The Cairns Post

Hospitals ‘breaking rules’ on surgeries

- SUE DUNLEVY sue.dunlevy@news.com.au

HEALTH fund members are being allowed to queue jump, avoiding lengthy waiting times for elective surgery by cash strapped public hospitals in breach of Medicare rules.

New data reveals on average health fund members are waiting just 22 days for elective surgery in a public hospital compared to the 44 days public patients wait.

For some procedures the difference in surgery wait times is even larger.

Half of all public patients waiting for a hysterecto­my waited 275 days compared to just 87 days for private health insurance-funded patients in 2017-18, Australian Institute of Health and Welfare (AIHW) data shows.

Privately insured patients using public hospitals got hip and knee replacemen­ts within just 29 days while publicly funded patients waited 88 days.

The (AIHW) reports that in public hospitals “the time within which 50 per cent of public patients were admitted for their awaited procedure was longer for all of the 25 most common intended procedures compared with private health insurance-funded patients”.

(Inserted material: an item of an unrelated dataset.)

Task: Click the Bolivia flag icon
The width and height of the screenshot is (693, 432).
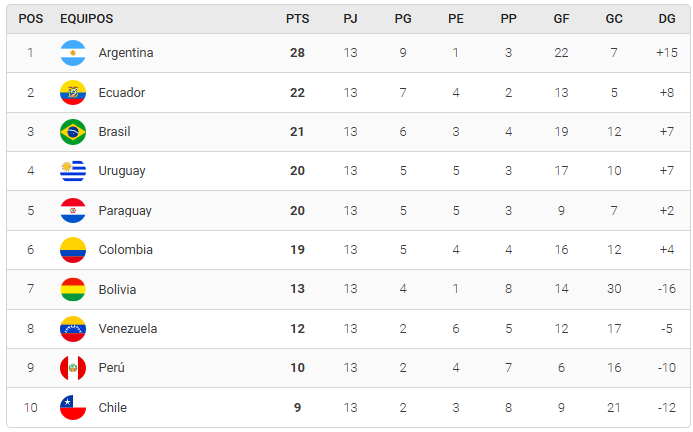Action: tap(73, 290)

State and federal hospital agreements enshrine the principle that public hospital admission is meant to be based on clinical need, not health insurance status, but this data shows cash strapped public hospitals are breaking rules.

It makes a mockery of the $6 billion government private health insurance subsidy meant to encourage health fund members to use private hospitals to relieve the pressure on public hospitals.